# SOURCE EXTRACT
%%

As a PloProf pimp you sound like you have the inside scoop on things. Great info.


PloProf Pimp said:


> If it doesn't say Aquadive on the dial, then it wasn't made by Aquadive. Brands like O&W, Aquadive, Fortis, Eisenhardt, Philip Watch, Sector, Camy, Zodiac and many others (including yours) which bear the Jenny Fish logo; were all made and assembled by Jenny in Switzerland back in the 60's and 70's. Many of those brands shared the same dials, hands, No Deco bezels, crowns, bracelets, and monobloc 'flying saucer' cases. The NoDeco bezel and monobloc 'flying saucer' case were patented by Jenny. Back then, Jenny was the first Swiss private label manufacturer. Later on, every one of those companies started designing their own cases, dials, etc; but still had their watches assembled by Jenny in Switzerland. Eventually, Aquadive became independent of Jenny.


----------



## Ask (Jul 6, 2011)

Hmmm, I know a bit about the Jenny history, they made the 1st 1000m rated dive watch and their design was the precursor to the ploprof.

Jenny (Yanni) bought DOXA, DOXA invented the HE valve with Rolex and sold their 1st one to the public two years before Rolex. DOXA was founded in 1889 in Switzerland Jenny bought them in the mid 90's and saved them. Jenny themselves only made watches it appears under their own brand for a limited time in the 60's and 70's, which is strange as they own the patents that O & W built watches around. In fact it actually appears there is little or no evidence that Jenny even had their own factory at that time... A bit odd for a company that apparently goes back 5 generations.

Now something you said has me a bit perplexed, :-s My understanding is that Vacheron is the oldest watch making house known being started in 1755 by a single individual, which leads me to asking exactly what do you mean by the 1st private label Swiss manufacturer? as VC is Swiss and founded by one man (I would call that private)

"Johann Jakob Jenny, born on December 19, 1753 as the sixth child of Gabriel Jenny and Barbara Trümpy, died on February 23, 1814 as a single without descendants, active as a watchmaker and citizen from Glarus" is the earliest thing I can find on them from Marc Jenni - History - Independant watchmaking - A unique winding experience so a link would be great to do some further reading on this company if you could provide that I would be very happy! As I can only find sketchy info on Jenny at best...

Interesting stuff aside, I am still no closer to any info on the above watches one of which is branded Aquadive. ;-)
I've been collecting watches for over 20 years and still none the wiser on this brand as I've only been collecting divers for about 3, unless of course you count submariners in which case its a tad longer


----------



## Crazy Cajun (Oct 19, 2006)

My invoice from Aquadive says Synchron Uhren Manufaktur GmbH. 
I guess they are part of the Synchron corporation who used to own Doxa. Or maybe still do. My history on this subject is unvalidated.

%%

# STORED RECORDS

%%

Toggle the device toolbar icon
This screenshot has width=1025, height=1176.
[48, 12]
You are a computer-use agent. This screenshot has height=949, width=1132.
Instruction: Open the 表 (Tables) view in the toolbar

%%

# GIVEN EXERCISE 1
According to the watch thread on Jenny and Aquadive, which watch parts did many of the brands share? List every one.
# GIVEN EXERCISE 2
In the watch thread on Jenny and Aquadive, quote the stretch from "As a PloProf" through "(Jul 6, 2011)".
# GIVEN EXERCISE 3
Write what comes next in the watch thread on Jenny and Aquadive, starting after its final sentence.

# RESPONSE 1
Dials, hands, No Deco bezels, crowns, bracelets, and monobloc 'flying saucer' cases.

# RESPONSE 2
As a PloProf pimp you sound like you have the inside scoop on things. Great info.


PloProf Pimp said:


> If it doesn't say Aquadive on the dial, then it wasn't made by Aquadive. Brands like O&W, Aquadive, Fortis, Eisenhardt, Philip Watch, Sector, Camy, Zodiac and many others (including yours) which bear the Jenny Fish logo; were all made and assembled by Jenny in Switzerland back in the 60's and 70's. Many of those brands shared the same dials, hands, No Deco bezels, crowns, bracelets, and monobloc 'flying saucer' cases. The NoDeco bezel and monobloc 'flying saucer' case were patented by Jenny. Back then, Jenny was the first Swiss private label manufacturer. Later on, every one of those companies started designing their own cases, dials, etc; but still had their watches assembled by Jenny in Switzerland. Eventually, Aquadive became independent of Jenny.


----------



## Ask (Jul 6, 2011)

# RESPONSE 3
edit: just saw on the AD site that the two companies are not related.


----------



## Aquadive mod2 (Nov 14, 2011)

Ask said:


> Hmmm, I know a bit about the Jenny history, they made the 1st 1000m rated dive watch and their design was the precursor to the ploprof.
> 
> Jenny (Yanni) bought DOXA, DOXA invented the HE valve with Rolex and sold their 1st one to the public two years before Rolex. DOXA was founded in 1889 in Switzerland Jenny bought them in the mid 90's and saved them. Jenny themselves only made watches it appears under their own brand for a limited time in the 60's and 70's, which is strange as they own the patents that O & W built watches around. In fact it actually appears there is little or no evidence that Jenny even had their own factory at that time... A bit odd for a company that apparently goes back 5 generations.
> 
> ...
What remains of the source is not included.